## Exercise goal
If an entry holds a picture, drop the picture but restate the entry word for word.

Saved data entries
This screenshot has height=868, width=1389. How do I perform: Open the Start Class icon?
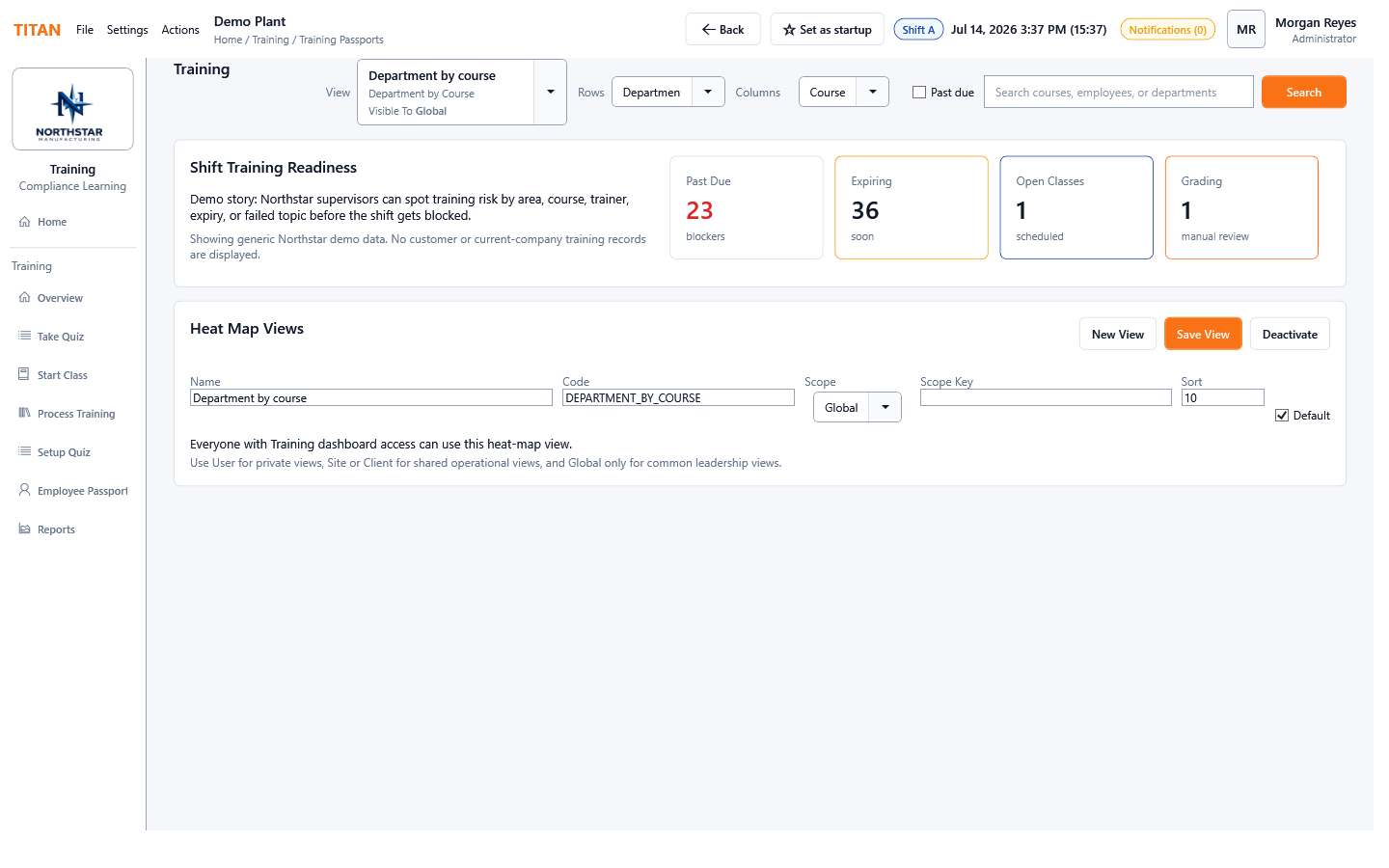tap(25, 374)
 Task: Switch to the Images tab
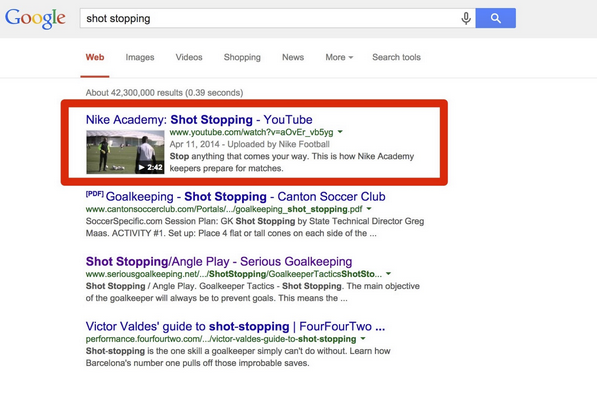pyautogui.click(x=140, y=57)
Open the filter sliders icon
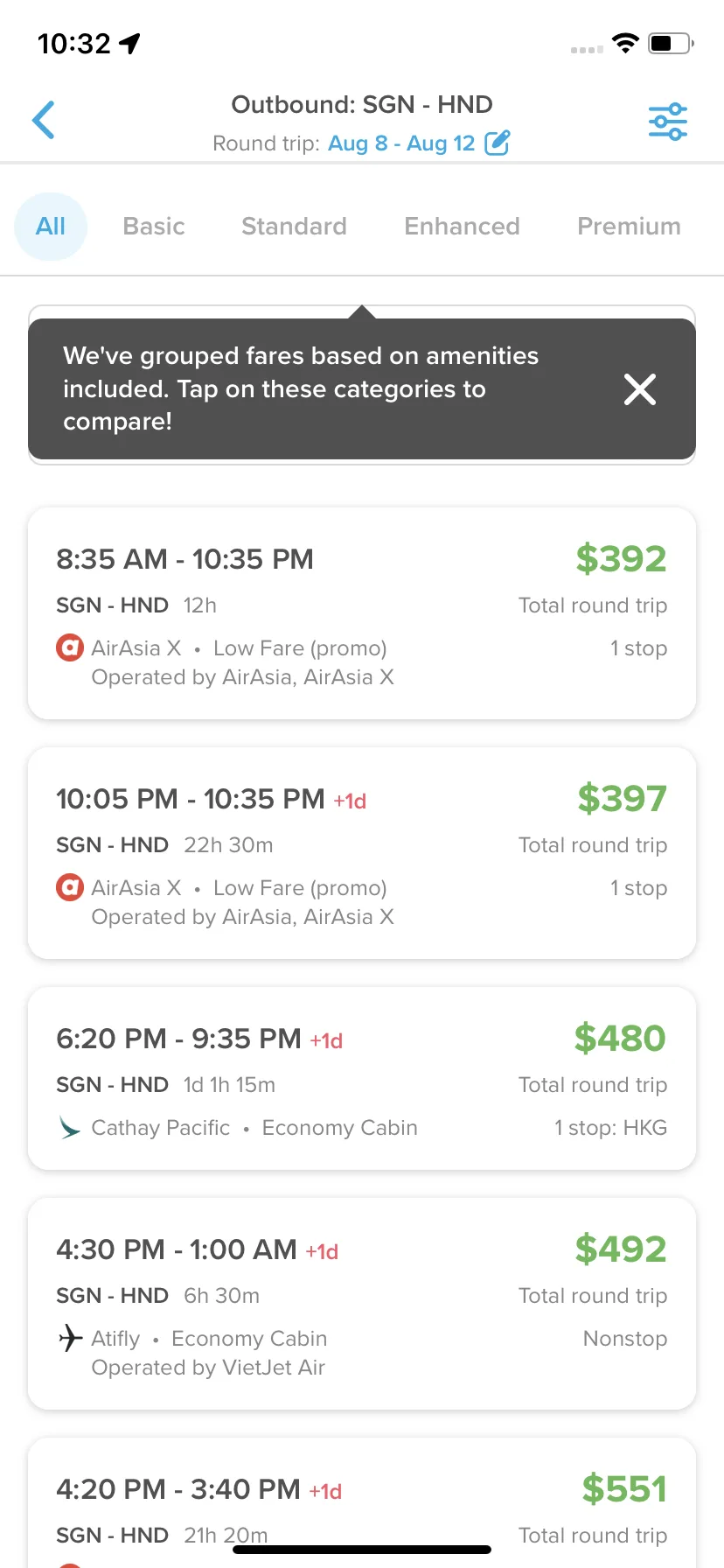Viewport: 724px width, 1568px height. coord(667,122)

## Answer to this problem
This screenshot has height=868, width=1389. How do I perform: Open the Start Class icon?
tap(25, 374)
 Task: Switch to the Images tab
pyautogui.click(x=140, y=57)
Open the filter sliders icon
Viewport: 724px width, 1568px height. coord(667,122)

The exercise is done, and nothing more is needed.